## TEXT EXTRACT:
##############################

Le Magnifique was first performed at the Comédie-Italienne on March 4, 1773. It was Grétry's first experience working with a libretto by Michel-Jean Sedaine, who was formerly the collaborator of Pierre-Alexandre Monsigny (on Le Déserteur, among others). Grétry was lucky to work with some excellent librettists, Voltaire not least among them: Sedaine took the story from La Fontaine, who in turn had adapted it from Boccaccio's Decameron (Day Three, Novella Five), in which a man arranges a tryst with another man's wife during a meeting where the wife is not allowed to speak. The ruse in Boccaccio is that he "speaks" for both of them, with the woman's implicit approval, giving instructions that she later follows to the letter. Sedaine changes the pursuit from an adultery to the courtship of a sheltered girl, Clémentine, by a Florentine grandee named Octave. Known as Le Magnifique, Octave has generously paid his own money to rescue Clémentine's father, Horace, and his servant, Laurence, from slavery, into which they were sold following a shipwreck nine years earlier.



Tenor Emiliano Gonzalez Toro
Le Magnifique tricks Aldobrandin, the girl's deceitful tutor and guardian, out of his chance to force the girl to marry him. (Beaumarchais was working on a similar character, Bartolo, in his Le Barbier de Séville, which had been rejected by the Comédie-Italienne as a comic opera libretto the year before.) Although Clémentine is not allowed to speak to Le Magnifique during their 15-minute conversation, he tells her to drop the rose from her hand if she is pleased by his proposal of love. In his Mémoires, Grétry says that a friend of Rousseau's introduced him to the libretto: it was the rose scene that seduced him, he writes, although he sensed the difficulty of setting it to music, the longest such scene attempted up to that time, in his estimation. Grétry was a great melodist, and he was particularly talented at what contemporaries called déclamation, that is, creating musical lines that mimicked the meaning of the words being sung. An example of this in Le Magnifique is Alix's short, excited exclamations of "C'est lui!" as she thinks about the unexpected return of her husband from slavery in Turkey, which the fine soprano Marguerite Krull rendered with girlish nervousness in this performance.

##############################

## AIM:
According to the passage on Le Magnifique, where and when was the opera first performed?

Location data for words and elements

##############################

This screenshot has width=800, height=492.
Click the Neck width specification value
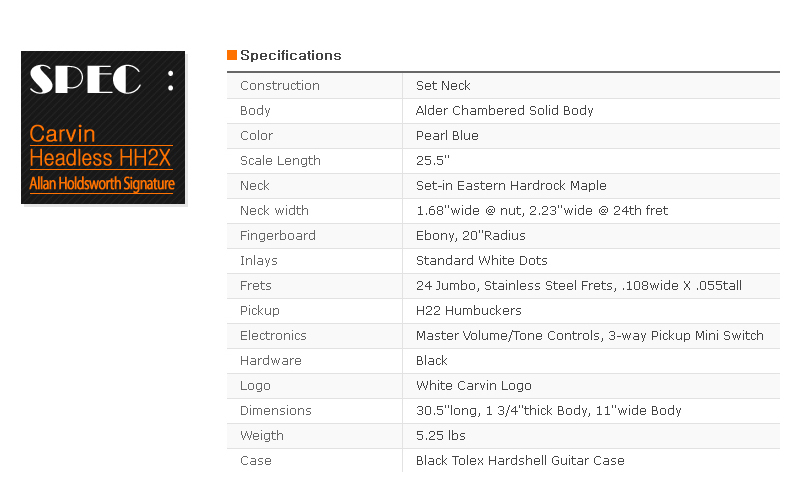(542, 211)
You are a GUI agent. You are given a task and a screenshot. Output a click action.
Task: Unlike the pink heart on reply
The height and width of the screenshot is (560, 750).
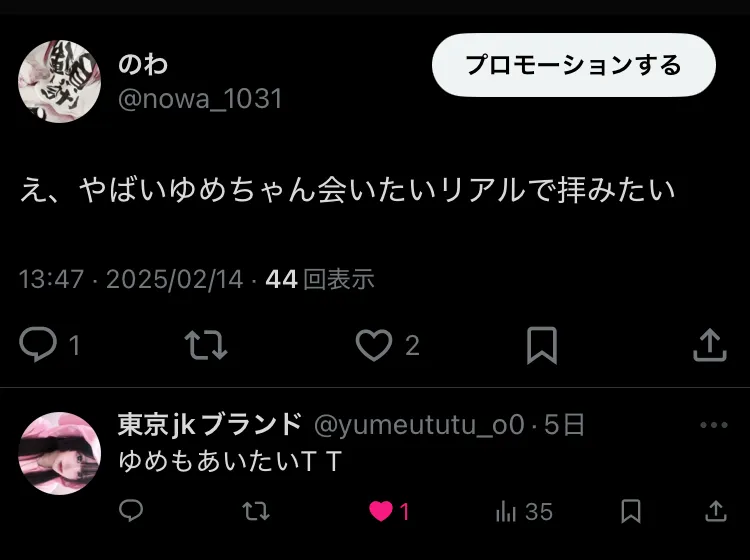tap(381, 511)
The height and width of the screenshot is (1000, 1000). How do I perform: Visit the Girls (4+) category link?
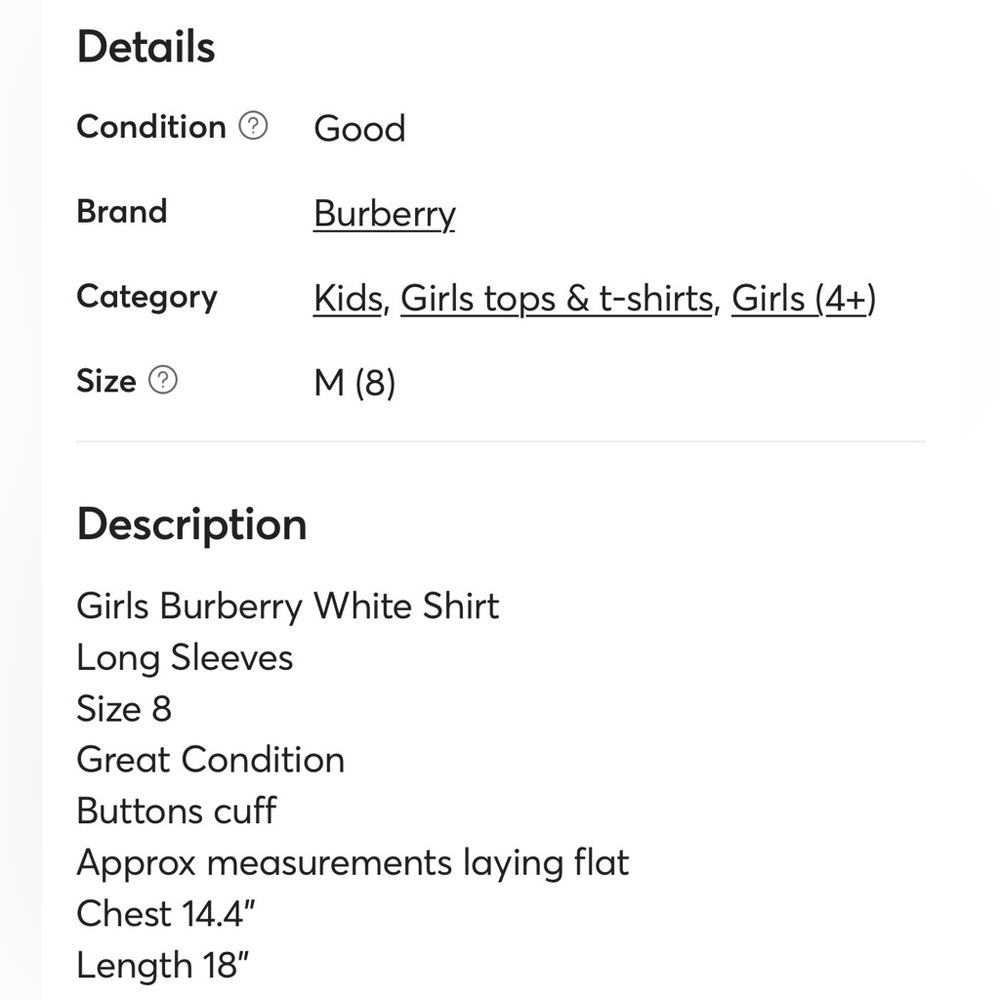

##############################

## ANSWER FOR THIS EXERCISE:
At the Comédie-Italienne on March 4, 1773.